A guy in front of me in the queue, who could not have been much younger than Colonel Tom, stood in front of the cashier, she shielded by Plexiglass, and pulled out some bills to pay for his food. But not before he had a good cough, waved the air after he did it, and handed her the money.

She told me that this was not unusual.

I’ve seen guys tussle with security guards who ask them, as politely as possible, to social distance.

I have also witnessed men confront other men about not wearing masks, not social distancing. So this is certainly not about all men. But maybe about a certain type of male behaviour that is becoming a prominent factor in this catastrophe – not just a disregard for personal safety measures, and a reckless attitude
towards others, but also a disparagement of any measures that those others might take.

‘Mask shaming’ is now a real thing. People are criticised for wearing them by those who don’t. A view has taken hold that wearing a mask is a sign, not of good sense and consideration, but of weakness.

Ryan McGee, a US sportswriter, described being mask-shamed when he was out shopping, by a man who shouted that he was a ‘snowflake’ and a ‘sheep’.

Mask shamers can follow the lead of the most powerful man on earth, the president of the United States. Donald Trump refuses to wear a mask, against the advice of his own medical experts. At least he does not wear it around the press pool.

Trump has explained that he ‘just can’t see myself’ in the Oval Office wearing a mask behind the Resolute Desk.

This attitude extends down to his vice-president, who often does not wear a mask in public either. This, even though his press secretary tested positive for the virus.

Trump explains that he himself is tested every day anyway. But of course, we all know that a ‘negative’ is a lagging indicator: it only tells the state-of-play at the moment of testing.

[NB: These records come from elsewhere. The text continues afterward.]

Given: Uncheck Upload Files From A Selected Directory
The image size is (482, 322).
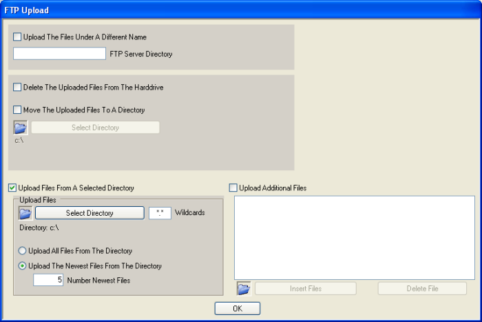Looking at the screenshot, I should tap(12, 188).
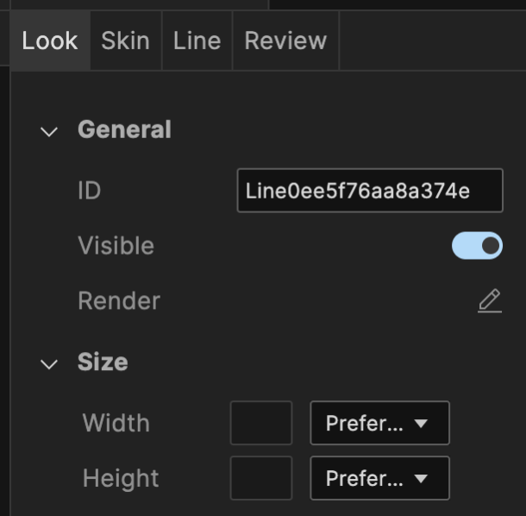The image size is (526, 516).
Task: Click the Render property label
Action: [118, 301]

Testing is better than nothing, but there are false negatives. And testing is not infallible.

Trump has told advisers that he believes wearing a mask would ‘send the wrong message’. In fact, not wearing one sends a worse message. The efficacy of masks is the subject of much debate, but most countries and most experts seem to be coming round to the idea that they do perform a useful role in controlling the spread of the virus.

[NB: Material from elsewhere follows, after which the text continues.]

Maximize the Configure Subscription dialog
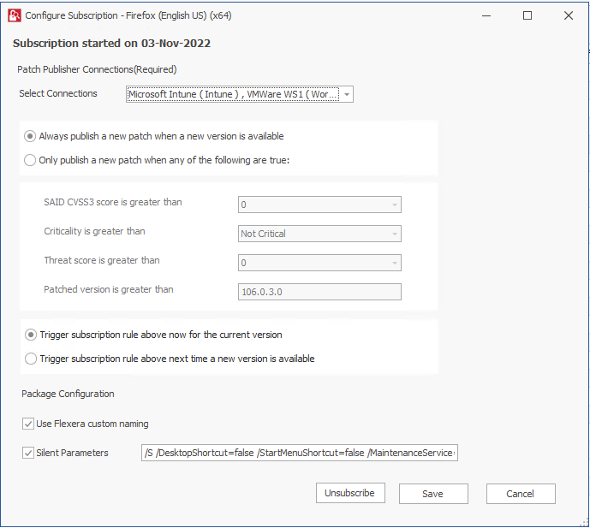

Yet a study found that men were less inclined to wear a mask in public then women when they were not mandatory. The study also found that men believed that they were less likely to be affected by the virus.

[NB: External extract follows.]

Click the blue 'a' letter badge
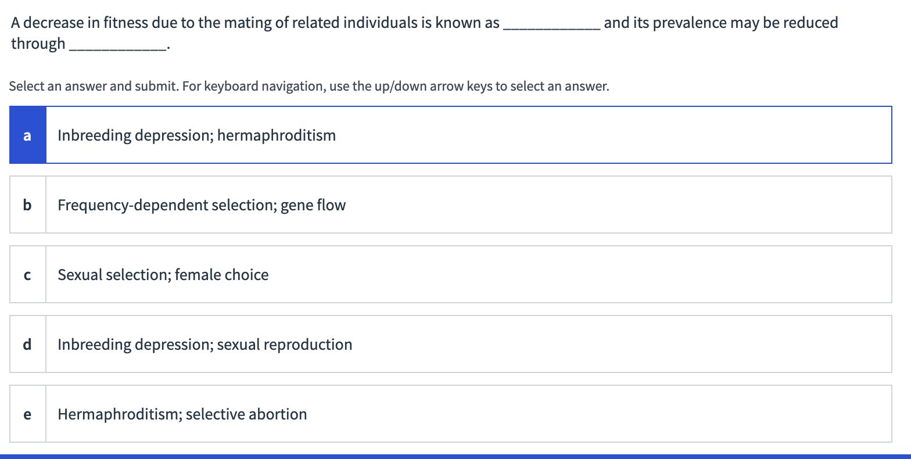 pyautogui.click(x=27, y=135)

This attitude is really bad because the male death rate from Covid-19 appears to be significantly higher than the female one. No one yet knows exactly why. But there is plenty of speculation. And plenty of studies.

Some say that men are more inclined to engage in ‘risky behaviour’ i.e. they are more likely to smoke than women. And we know that the coronavirus likes the lungs.

Other studies suggest the female immune system is better than the male; elderly women have better hearts than elderly men; or that the inactive X-chromosome protects females. One study just stated flat out that women in general are just cleaner than men and this is the key in making them less likely to catch the virus.

And there are those studies which suggest men are less likely to wear masks.

There are some horrible niche reasons for male mask-avoidance: like
the fear of some ethnic minority men – especially black men – to put masks on their faces. In some parts of the United States, this attempt at good citizenship has not ended well for the black male.

There may not be the science to support this, but I would suggest that other behaviours that might make men vulnerable include the ‘invincibility syndrome’ that some men have; as well
as the attitude that ‘health is not my job’.

Or perhaps one factor is something as basic as the fact that men tend to shake hands with strangers, handshaking in general being a practice that Dr Anthony Fauci, the top epidemiologist in the US, says should be relegated to the history books.

That, and other things render this pandemic not only the end of the world as we have known it. It also makes us understand that there is no automatic post pandemic future: That we ourselves do not actively make.